Artificial Intelligence; Bioinformatics; Biomedical Informatics; Clinical Informatics; Computational Biology; Computational Chemistry; Computational Drug Discovery; Drug Design; Drug Discovery; Proteomics; Translational Research
My group performs research that is broadly focused on drug discovery and pharmacoinformatics with a strong emphasis on the interface among structural bioinformatics, chemoinformatics, and clinical informatics. We pursue this research on three fronts: (1) development of novel algorithms and continued enhancement of the Computational Analysis of Novel Drug Opportunities (CANDO) multiscale drug discovery platform, (2) data analytics applied to electronic health records and other patient-centric datasources to identify and understand risks associated with various diseases, and (3) application of our predictive and generative methods to numerous diseases, including non-small cell lung cancer (NSCLC), COVID19, and opioid misuse, abuse, and overdose, with the goal of greater understanding of these indications and design of therapeutics to treat them.

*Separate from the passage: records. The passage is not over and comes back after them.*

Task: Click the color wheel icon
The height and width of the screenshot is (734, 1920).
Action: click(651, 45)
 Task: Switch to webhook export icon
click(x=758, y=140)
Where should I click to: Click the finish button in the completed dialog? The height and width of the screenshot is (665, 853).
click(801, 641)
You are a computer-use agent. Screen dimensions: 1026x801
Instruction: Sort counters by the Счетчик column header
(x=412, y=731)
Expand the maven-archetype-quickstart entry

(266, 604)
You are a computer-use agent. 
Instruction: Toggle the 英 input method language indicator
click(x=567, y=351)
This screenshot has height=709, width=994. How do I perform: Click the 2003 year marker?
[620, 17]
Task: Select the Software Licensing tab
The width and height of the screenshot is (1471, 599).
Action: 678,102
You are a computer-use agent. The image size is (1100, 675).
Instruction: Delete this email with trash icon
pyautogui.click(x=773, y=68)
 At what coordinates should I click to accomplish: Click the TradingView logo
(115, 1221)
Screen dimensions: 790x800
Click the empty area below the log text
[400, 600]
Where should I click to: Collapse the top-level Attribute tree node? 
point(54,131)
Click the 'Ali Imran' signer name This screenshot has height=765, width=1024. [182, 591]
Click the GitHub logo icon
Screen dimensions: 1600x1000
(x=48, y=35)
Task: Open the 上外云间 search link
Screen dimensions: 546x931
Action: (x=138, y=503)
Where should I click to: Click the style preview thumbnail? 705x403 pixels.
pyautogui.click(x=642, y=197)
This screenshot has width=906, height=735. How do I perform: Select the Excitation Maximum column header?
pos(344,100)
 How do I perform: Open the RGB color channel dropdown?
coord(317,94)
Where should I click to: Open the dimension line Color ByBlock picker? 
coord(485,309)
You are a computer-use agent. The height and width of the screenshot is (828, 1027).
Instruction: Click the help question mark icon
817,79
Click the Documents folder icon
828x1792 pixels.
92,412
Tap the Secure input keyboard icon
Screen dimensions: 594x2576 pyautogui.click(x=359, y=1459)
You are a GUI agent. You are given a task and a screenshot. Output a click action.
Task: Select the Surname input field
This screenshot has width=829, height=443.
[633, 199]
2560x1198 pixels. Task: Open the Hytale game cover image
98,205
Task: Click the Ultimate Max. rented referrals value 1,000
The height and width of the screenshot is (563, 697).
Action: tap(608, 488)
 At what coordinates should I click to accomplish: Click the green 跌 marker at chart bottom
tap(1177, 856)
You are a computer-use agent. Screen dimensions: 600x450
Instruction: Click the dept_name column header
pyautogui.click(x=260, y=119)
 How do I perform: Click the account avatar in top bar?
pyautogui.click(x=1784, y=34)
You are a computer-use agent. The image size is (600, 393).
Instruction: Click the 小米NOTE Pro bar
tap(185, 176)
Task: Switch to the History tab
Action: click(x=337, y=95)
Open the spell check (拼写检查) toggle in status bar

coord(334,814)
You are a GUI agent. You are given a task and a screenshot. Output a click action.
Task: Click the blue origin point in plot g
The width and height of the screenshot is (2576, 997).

I lead a data-centric computational group who leverage multiple heterogeneous datasets and libraries, e.g., chemicals, macromolecular targets, diseases/indications, electronic health record, and medicaid claims, all towards greater understanding of drug effects and mechanisms of action in a multiscale manner. My group, in close collaboration with Prof. Ram Samudrala, has integrated many data sources into our CANDO platform as part of our continuous effort to improved generation and prediction of small molecule therapeutics. We have also developed software tools and platform extensions for drug-drug interaction prediction within CANDO, RNA editing site identification (RNAsee), and small molecule-protein binding affinity prediction using machine learning (BARDOCK), and deep learning based drug design using proteomic level objectives (CGGM).
My group is currently focused on applying many of our developed methods to different indications and disease areas. First, we have applied the repurposing component of CANDO towards discovery of an effective therapeutic to treat COVID19 and/or related symptoms using already approved drugs. Secondly, we have pursued designing and synthesizing novel therapeutics for NSCLC. A much larger area of our research pertains to addiction and the opioid crisis, which involves the (1) design of novel non-addictive analgesics and/or overdose rescue drugs and (2) clinical analytics applied to a large corpus of client and claims data for alcohol use disorder patients towards illuminating overdose/abuse risks and prediction of outcomes based upon patient information.
We collaborate with numerous groups in academia and industry to accomplish our research goals. Through these close collaborations and our research program, our group strives to integrate bioinformatics, clinical informatics, data science, and computational chemistry towards identifying, elucidating, and mitigating biological and clinical problems.